Extract provided:
*** Begin section ***
An obstetrician may use a physical intervention to help induce labor. These interventions can be done by the doctor with or without an instrument and don’t require medications.
- Stripping the membranes to soften the cervix: The doctor will sweep a gloved finger between the membranes of the amniotic sac and the cervix to cause a separation, hopefully stimulating the mother’s body to release prostaglandins. Prostaglandins help soften the cervix to allow for better dilation.
- Amniotomy to cause the water to break: If the cervix is dilated and the baby’s head has moved down to the pelvis, an obstetrician may rupture the amniotic sac with the help of a special tool, which looks similar to a knitting hook, to puncture the sac, causing a woman’s water to break. While this intervention may cause some discomfort, it can help start labor.
- Another intervention to induce labor involves inserting a small catheter with an inflatable balloon on the end into the cervix to help the cervix stretch and dilate.
*** End section ***
Supplied information:
*** Begin section ***
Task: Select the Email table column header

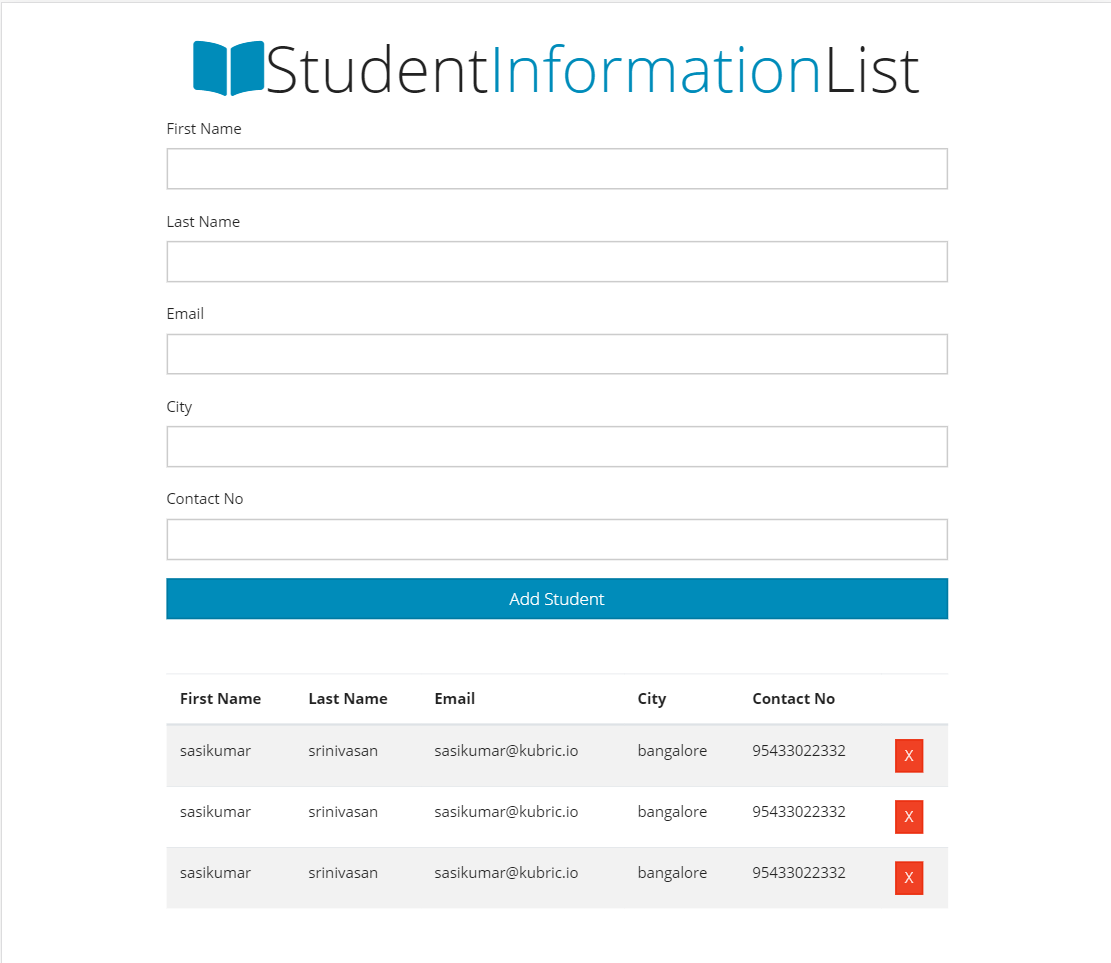Action: (454, 699)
*** End section ***
Requirement A:
Answer these questions about the passage on inducing labor, giving each answer on its own line:
(i) What does stripping the membranes aim to stimulate the mother's body to release?
(ii) What does the special tool used in an amniotomy look similar to?
(iii) What is on the end of the small catheter inserted into the cervix?
Requirement B: Carry on the passage on inducing labor from its last sentence.

Output A:
(i) Prostaglandins
(ii) A knitting hook
(iii) An inflatable balloon

Output B:
Risks of inducing labor
The ultimate goal with labor and delivery is to have a healthy mother and baby, and to do that, it may be necessary to induce labor. As with any medical intervention, there are some associated risks. Our doctors always assess possible risks and discuss these with the mother or couple.
During contractions, the muscle fibers of the uterus temporarily compress and squeeze the blood vessels (during the actual contraction), decreasing the blood supply to the placenta. If the uterus is overstimulated, or contracts too often, the frequency of contractions could temporarily decrease oxygen delivery to the baby, thereby affecting the baby’s heart rate. The doctor will confirm contractions are not too close together or too strong to ensure the baby’s safety.
There is an increased chance of both the mother and baby developing an infection after labor induction, particularly with the amniotomy. The amniotic sac protects the baby and uterus from bacteria, so if it is ruptured and contractions do not progress, it means more time without that protection. This is one of the reasons the doctor monitors contractions to ensure they progress as expected.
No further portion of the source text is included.